In an interview earlier this month,said the company had been proactively trying to resolve these issues for some time.
"We know the billing relationship we have with our customers is a sacred trust. And we put a lot of resources into making sure we get the bills out to customers accurately," McAdam said in an interview with CNET. "We've been working on this since we started offering BREW apps on phones. It's always been an ongoing process. It has nothing to with the FCC. We just wanted to bring them up to speed on our efforts and how the process is going. This is an ongoing process that every carrier deals with. And every carrier is trying to mitigate these problems, but some things slip through the cracks. That's what we are trying to fix now."

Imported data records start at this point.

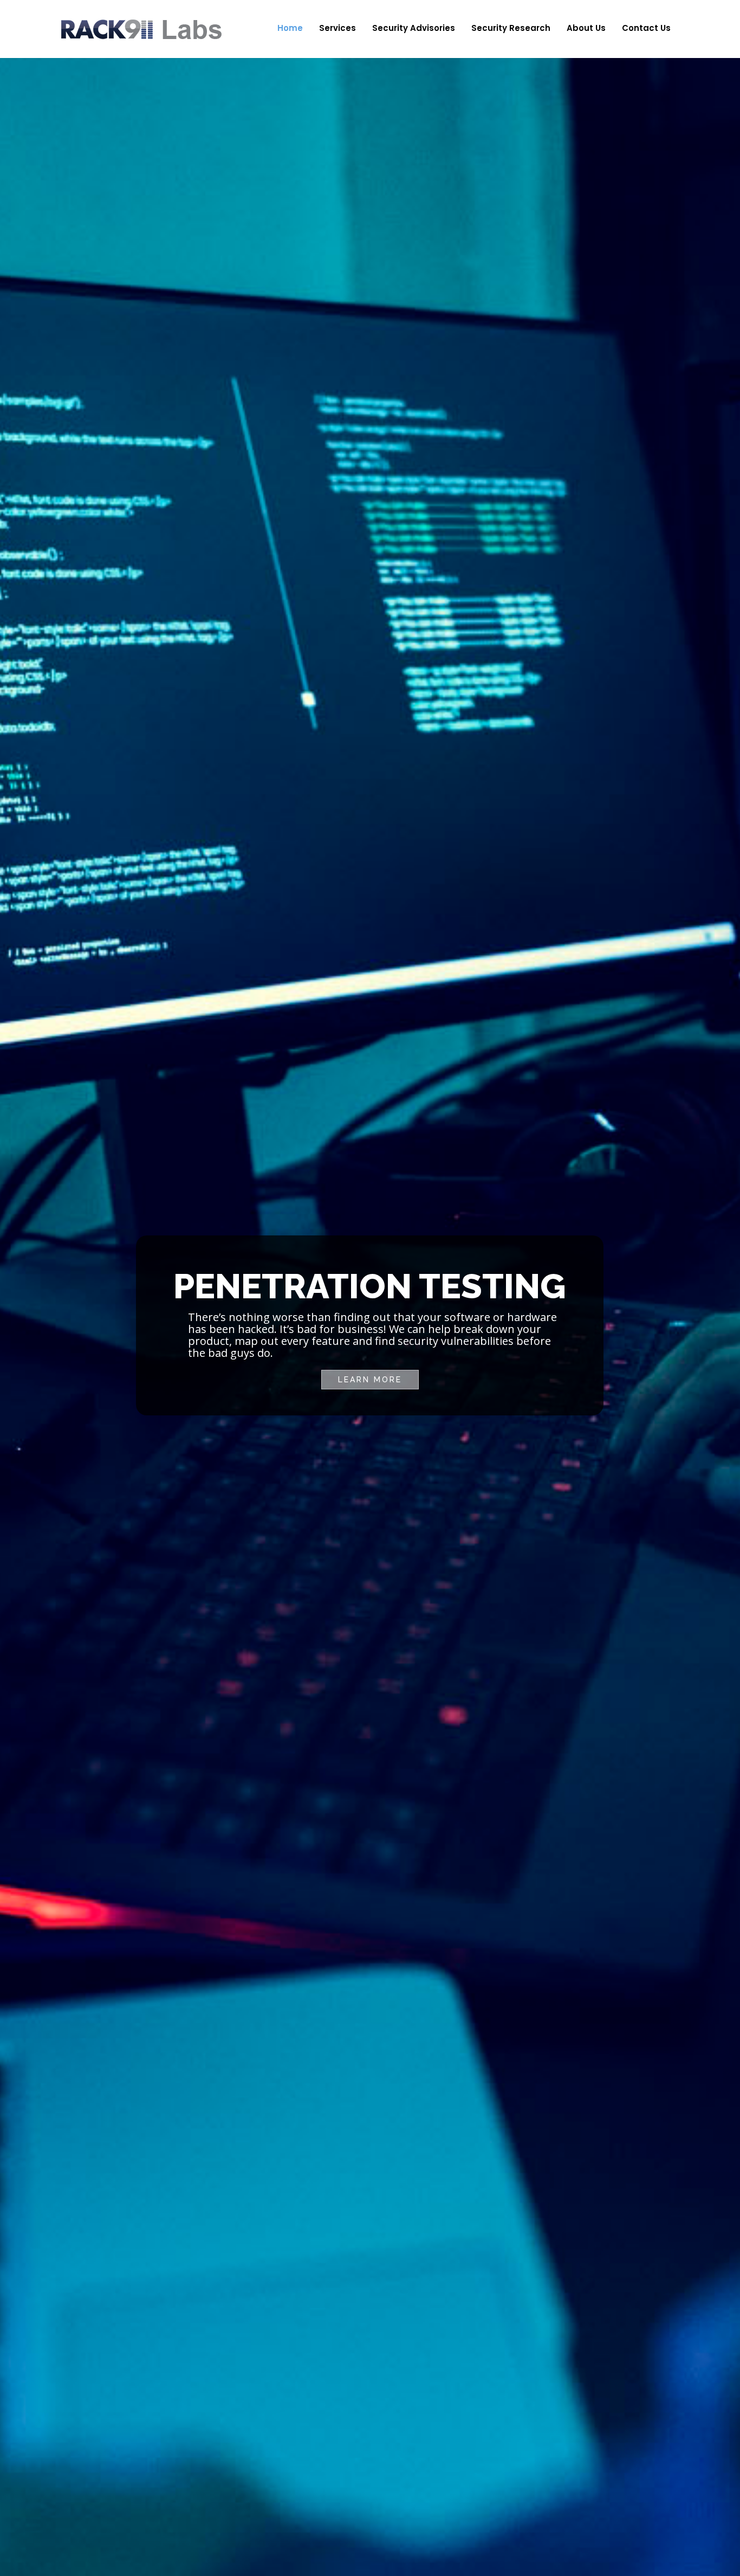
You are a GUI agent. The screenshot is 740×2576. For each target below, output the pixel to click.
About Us (586, 28)
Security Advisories (413, 28)
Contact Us (646, 28)
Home (290, 28)
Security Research (510, 28)
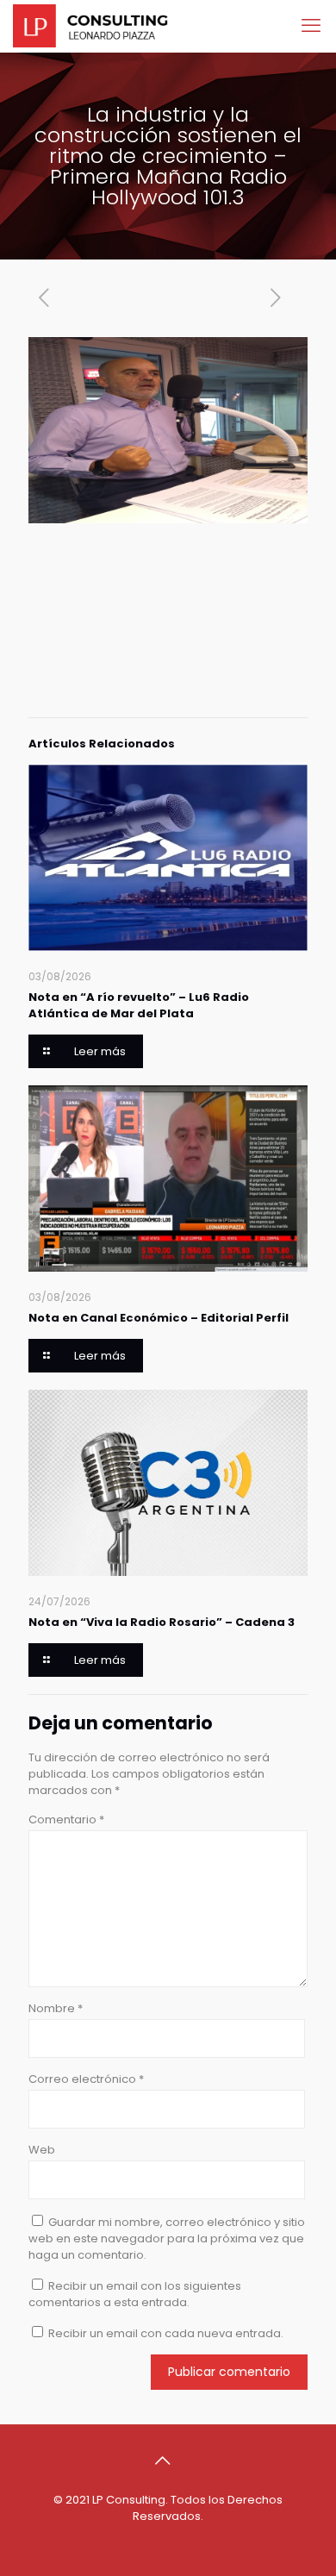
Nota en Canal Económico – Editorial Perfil (158, 1318)
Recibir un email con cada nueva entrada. (165, 2333)
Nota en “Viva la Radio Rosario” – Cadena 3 (161, 1622)
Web (41, 2149)
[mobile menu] (312, 26)
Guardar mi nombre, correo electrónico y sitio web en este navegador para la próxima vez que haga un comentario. (166, 2238)
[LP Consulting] (90, 25)
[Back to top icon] (168, 2460)
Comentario (66, 1819)
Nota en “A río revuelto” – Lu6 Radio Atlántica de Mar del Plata (138, 1005)
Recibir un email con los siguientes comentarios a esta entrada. (134, 2294)
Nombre (55, 2008)
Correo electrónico (86, 2079)
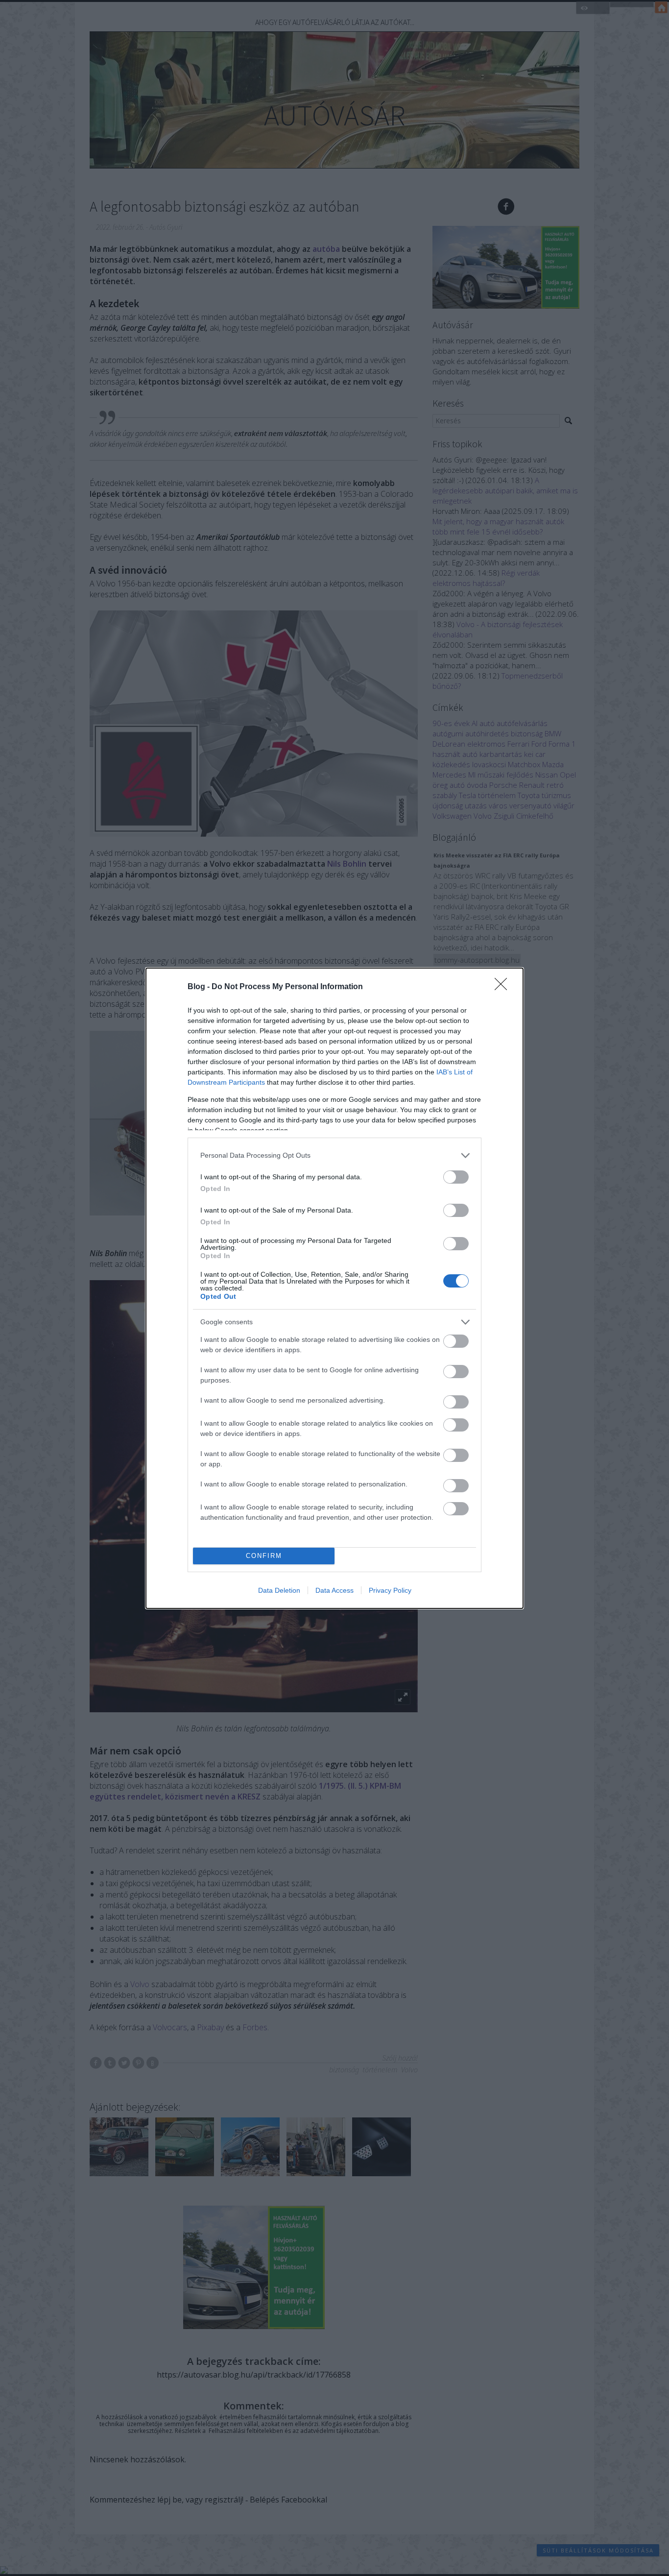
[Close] (504, 987)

In the statement the company said that in September 2009, months before the FCC contacted the company about its investigation, Verizon had implemented a free 50 kilobyte allowance to limit inadvertent charges.
Verizon has already begun the process of repaying customers for accidental data charges. The company said it is notifying eligible current and former customers and it's either applying credits or sending refunds in October and November.
Current customers will be notified in upcoming bills. And former customers will receive a letter and refund check in the mail. In most cases, Verizon said the credits and refunds are in the $2 to $6 range, but some might be larger amounts. Verizon also said that the rest of its customers, 77 million of them, are not affected.
As mentioned above, the company explained that the only customers affected by inadvertent charges are those who do not have data plans. These customers choose to pay for data usage on a per megabyte basis. Most of the mystery charges stemmed from a very small data "acknowledgment" session sent by software pre-loaded on certain phones, the company said. For customers who did not have data plans and who were not otherwise using data features on their devices, this software triggered the pay as you go charge of $1.99.
"We never intended to charge customers for this "acknowledgment" data session," Verizon said in the statement. "In other cases, we accidentally charged customers for access to Web site links that were not supposed to trigger data charges."
Verizon said it has put improvements in place to prevent this from happening in the future.
"We are a company that listens to its customers and in this case we got to the bottom of a problem and resolved the errors," the statement read. "We have taken this action because it is the right thing to do. We value our customers and their trust in us, and we do everything in our power every day to earn and keep that trust."
Update at 1:33 p.m. PDT:This story has been updated with statements from Verizon Wireless.